Homer brings the gods into The Iliad, which tells the story of the mythic Trojan War. Most of the gods of Olympus take sides in the human war: Hera, Athena, and Poseidon are rooting for the Greeks, while Aphrodite, Ares, and Apollo are fighting for the Trojans.
The Roman poet Ovid collected all kinds of wild stories about the gods in The Metamorphoses. Here you'll find myths about Juno (a.k.a. Hera), especially ones about her chasing after her husband's lovers. Be sure to check out Book 1, Book 2, and Book 3.
This Broadway musical has suspicious similarities to Juno's (a.k.a.

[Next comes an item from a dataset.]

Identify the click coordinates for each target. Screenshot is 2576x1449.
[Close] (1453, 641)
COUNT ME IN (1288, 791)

Hera) mythological adventures. In Juno, a poor mother named Juno struggles to hold her family and home together. Her husband is also quite the pain in the butt.

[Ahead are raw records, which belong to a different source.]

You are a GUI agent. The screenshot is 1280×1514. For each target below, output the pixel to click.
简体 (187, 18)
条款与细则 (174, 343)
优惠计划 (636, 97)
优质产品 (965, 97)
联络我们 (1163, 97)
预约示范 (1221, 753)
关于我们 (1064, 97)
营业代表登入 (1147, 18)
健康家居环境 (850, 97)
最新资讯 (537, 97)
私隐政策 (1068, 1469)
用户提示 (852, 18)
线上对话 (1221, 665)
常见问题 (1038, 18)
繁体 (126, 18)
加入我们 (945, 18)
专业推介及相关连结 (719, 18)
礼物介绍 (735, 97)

Hera hates all of the children of Zeus's affairs, but maybe Hercules (a.k.a. Heracles) most of all. In this TV series, Hera plays the bad guy.

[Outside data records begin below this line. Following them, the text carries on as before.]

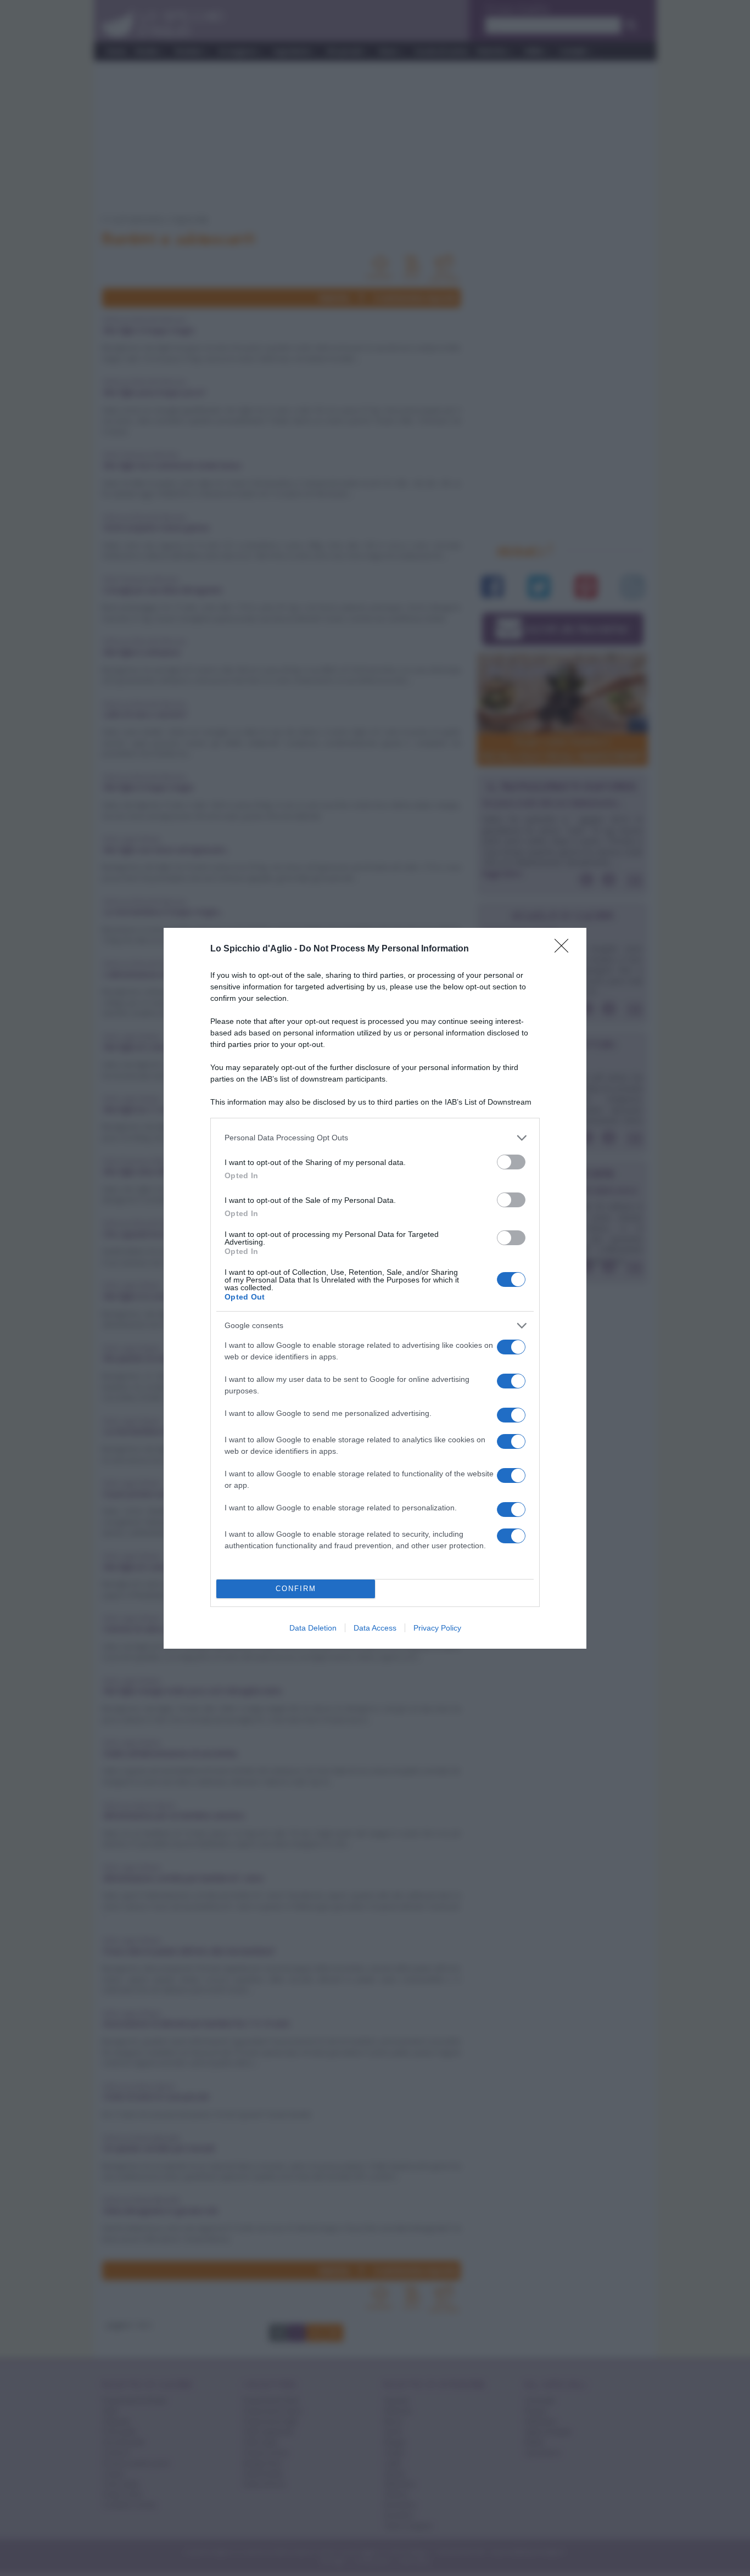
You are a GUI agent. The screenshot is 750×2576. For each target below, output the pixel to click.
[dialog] (375, 1288)
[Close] (565, 949)
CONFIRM (296, 1588)
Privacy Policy (437, 1627)
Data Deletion (313, 1627)
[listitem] (375, 1138)
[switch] (511, 1162)
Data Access (375, 1627)
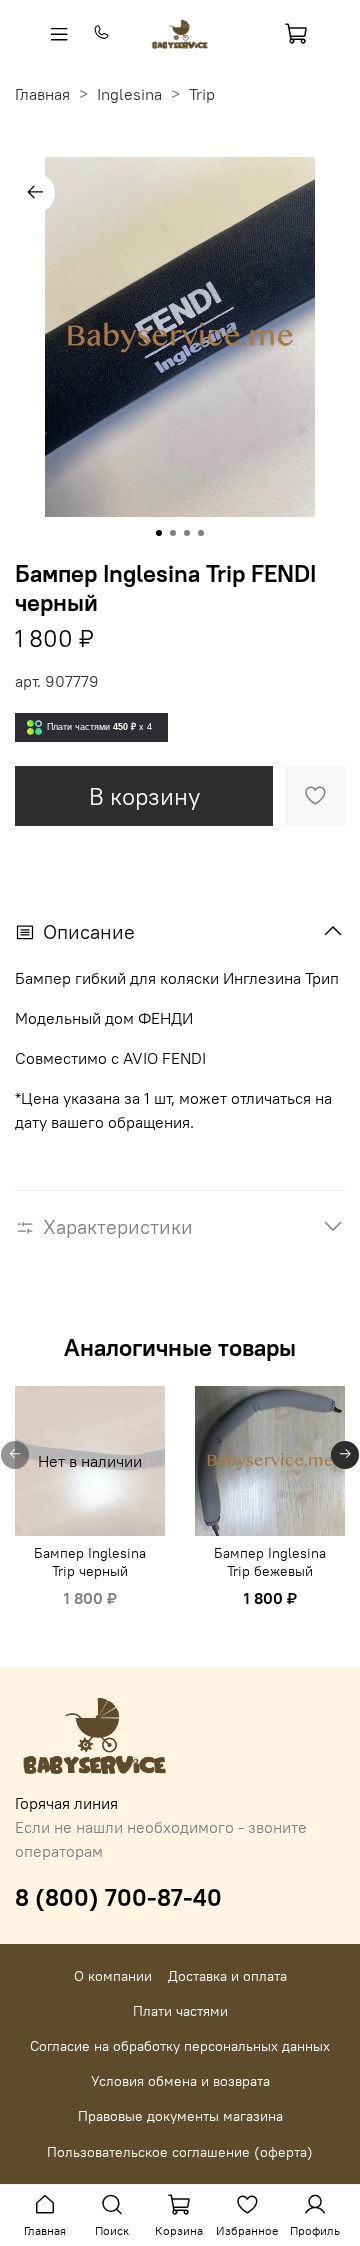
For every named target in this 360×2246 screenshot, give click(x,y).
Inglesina (129, 94)
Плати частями (180, 2011)
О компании (113, 1976)
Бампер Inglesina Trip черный (90, 1562)
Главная (42, 94)
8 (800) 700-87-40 (118, 1897)
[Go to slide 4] (201, 533)
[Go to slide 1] (159, 533)
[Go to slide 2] (173, 533)
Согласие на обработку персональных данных (180, 2046)
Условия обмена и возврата (180, 2081)
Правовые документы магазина (180, 2116)
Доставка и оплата (227, 1976)
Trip (202, 94)
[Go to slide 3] (187, 533)
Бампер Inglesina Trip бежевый (270, 1562)
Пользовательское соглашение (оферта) (180, 2152)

Percy Jackson has run-ins with all of the gods of Olympus, including Hera. Percy first learns about Hera through her cabin at Camp Half-Blood (where all of the mortal children of the gods hang out and train). Hera's cabin is completely empty. Percy's friend Grover tells us why: "That's another honorary thing. She's the goddess of marriage, so of course she wouldn't go around having affairs with mortals. That's her husband's job" (The Lightning Thief 8.56)
The Greek gods make it onto the PlayStation in the God of War video game trilogy. The mortal hero of the games, Kratos, butts heads with the gods of Olympus, including Hera (which isn't so surprising, since Kratos is one of Zeus's kids from an affair). In God of War III, Hera shows up drunk and upset at both Kratos and Zeus. In the end, Kratos kills her.